Raphaela Lopes, advogada da Justiça Global, ONG que vem monitorando a situação dos atingidos pela tragédia de Mariana, conversou com a Sputnik Brasil e contou um pouco do trabaho que vem sendo realizado pela entidade.

"Fazemos parte dessa articulação internacional que vem monitorando as violações que a Vale causa no mundo inteiro, dentro dessa ideia de enxergar esses impactos como impactos estruturais. A Vale é uma empresa emblemática dessas violações, mas apontando para esse caráter estrutural da mineração, de violadores de direitos. Produzimos um relatório ('O Vale de Lama'), divulgado dois meses depois do rompimento das barragens, tentando mapear esses impactos iniciais, com fotos e relatos dos atingidos."

Raphaela diz que a ONG tem feito diversas denúncias internacionais, participando até de uma audiência na Comissão Interamericana de Direitos Humanos.

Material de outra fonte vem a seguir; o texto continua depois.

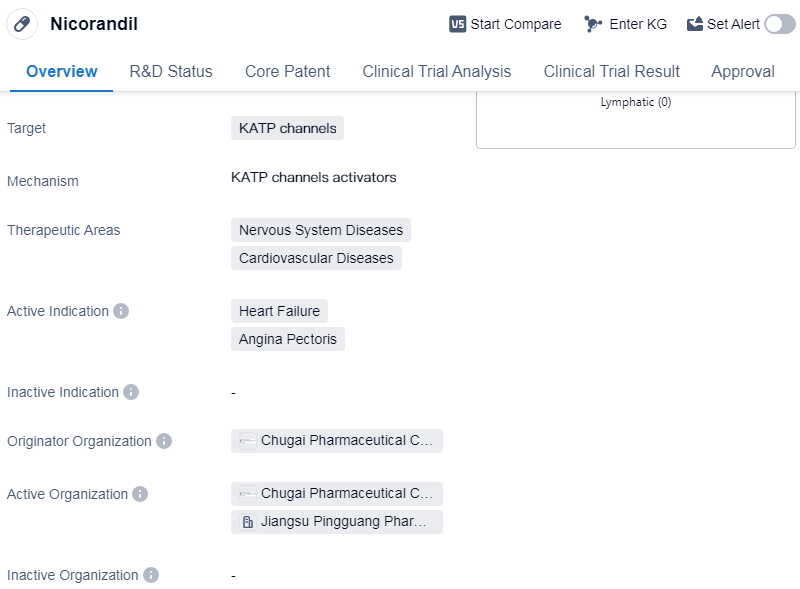
Task: Click the Inactive Organization info icon
Action: click(151, 575)
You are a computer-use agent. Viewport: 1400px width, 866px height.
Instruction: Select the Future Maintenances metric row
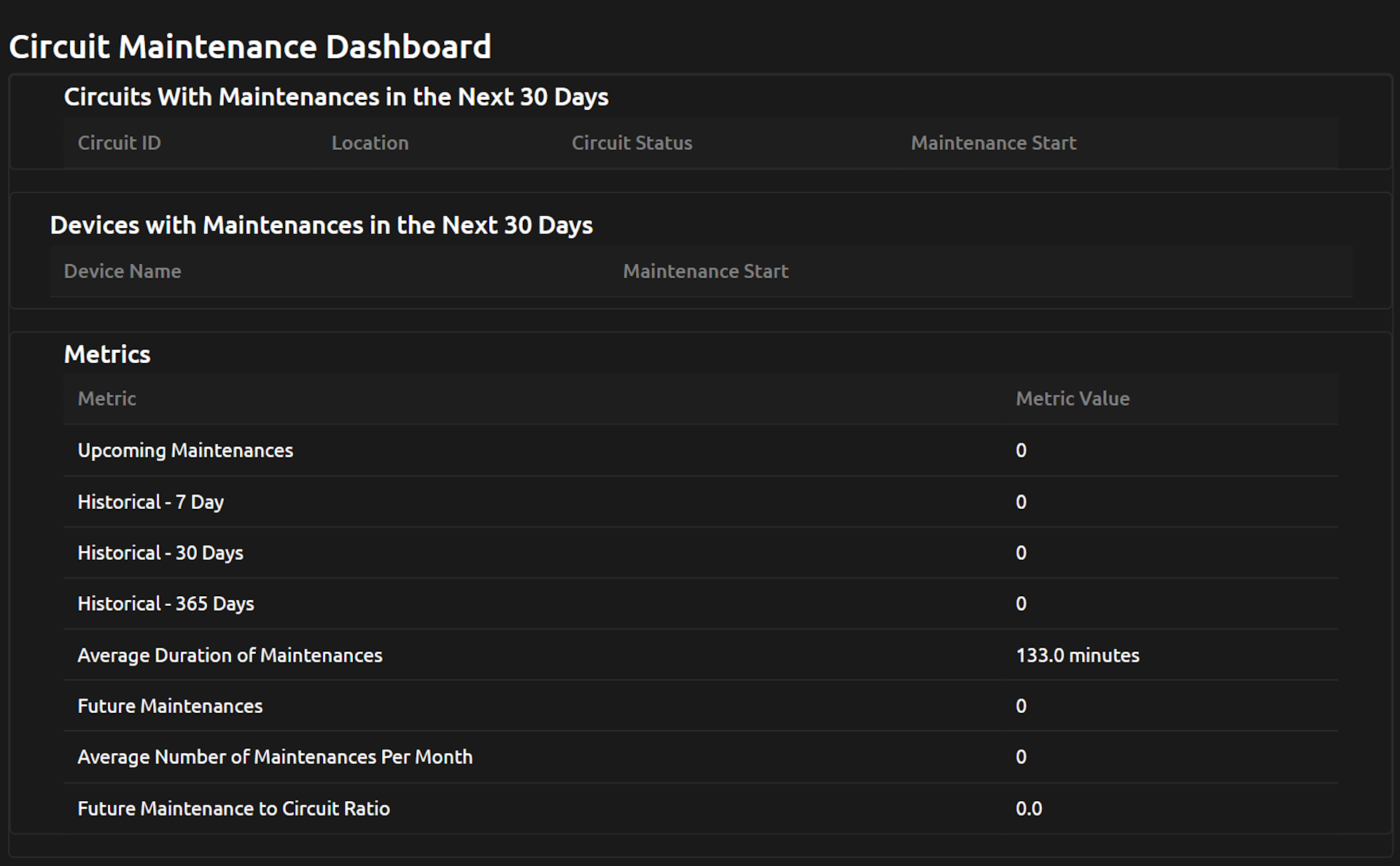170,706

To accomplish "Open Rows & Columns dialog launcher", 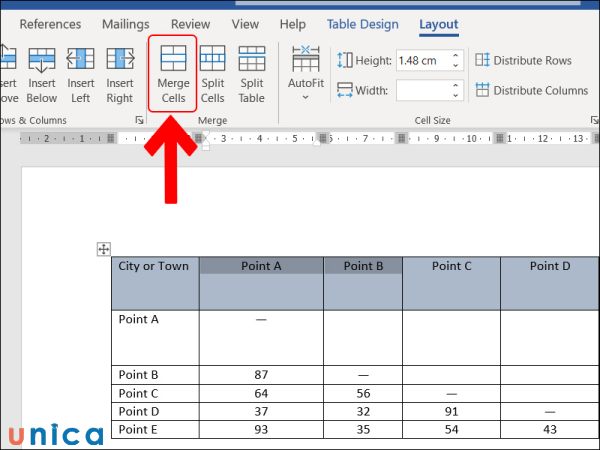I will [139, 120].
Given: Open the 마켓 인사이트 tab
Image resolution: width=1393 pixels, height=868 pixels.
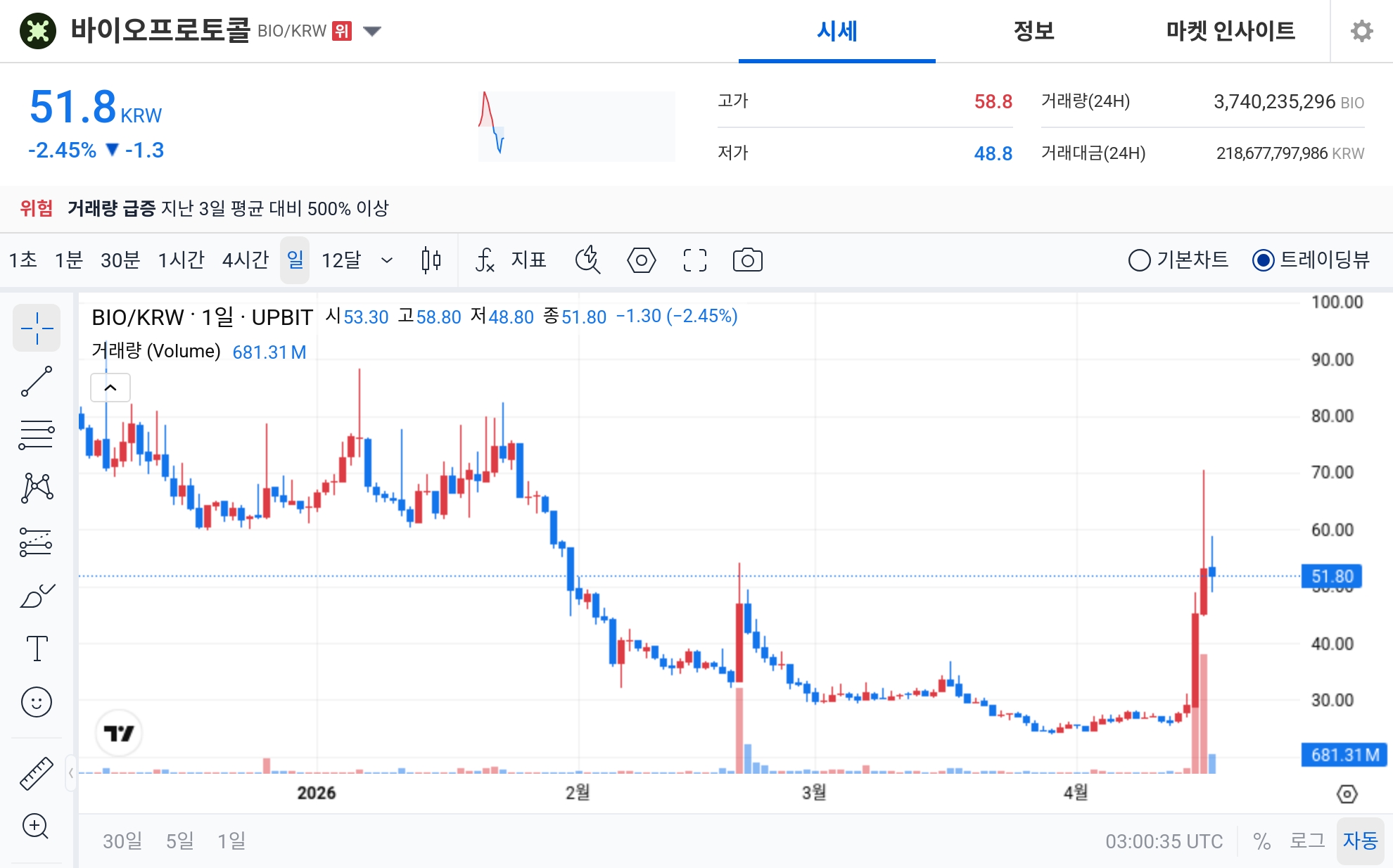Looking at the screenshot, I should coord(1230,31).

"Estivemos em Genebra, na semana passada, pautando esse tema na discussão de um tratado internacional vinculante para responsabilizar empresas transnacionais por violação de direitos humanos. Temos esse trabalho de estar em espaços internacionais denunciando mas, ao mesmo tempo, valorizando a presença no território, e por isso estamos agora em Mariana. É um aporte mais de pesquisa e de denúncia, com parcerias pontuais, com o MAB – Movimento dos Atingidos por Barragens, com alguns outros movimentos e com a própria articulação dos atingidos pela Vale."

Segundo a advogada da Justiça Global, o cenário da mineração brasileira como um todo é de precarização e de desmonte dos órgãos ambientais de fiscalização. 

"O Departamento Nacional de Produção Mineral, que é o órgão que fiscaliza as barragens no Brasil, está extremamente precarizado, com pouquíssimos funcionários para fiscalizar as barragens do Brasil inteiro. O Ibama também está fragilizado institucionalmente, e isso faz com que o Estado exerça pouco controle na fiscalização dessas atividades, que são uma das atividades mais perigosas e mais danosas aos direitos humanos das populações atingidas, que vivem ao redor desses empreendimentos."

No âmbito federal, o governo defende a necessidade de as ações de órgãos públicos e privados sejam coordenadas e integradas. No total, são 39 programas de recuperação cobrados e fiscalizados pelo Executivo na região. Na última quinta-feira, o presidente Michel Temer se reuniu com ministros, governadores dos estados atingidos e representantes da Samarco, da Vale e da BHP para saber do andamento dos trabalho de recuperação e reconstrução.

Para o ministro do Meio Ambiente, Sarney Filho, a legislação que regulamenta a mineração no Brasil tem que ser modificada. No caso de Mariana, Sarney Filho disse que os danos foram gravíssimos.

"Não pode ser mais uma legislação que privilegie a atividade de mineração em detrimento da segurnça das populações direta e indiretamente envolvidas na atividade."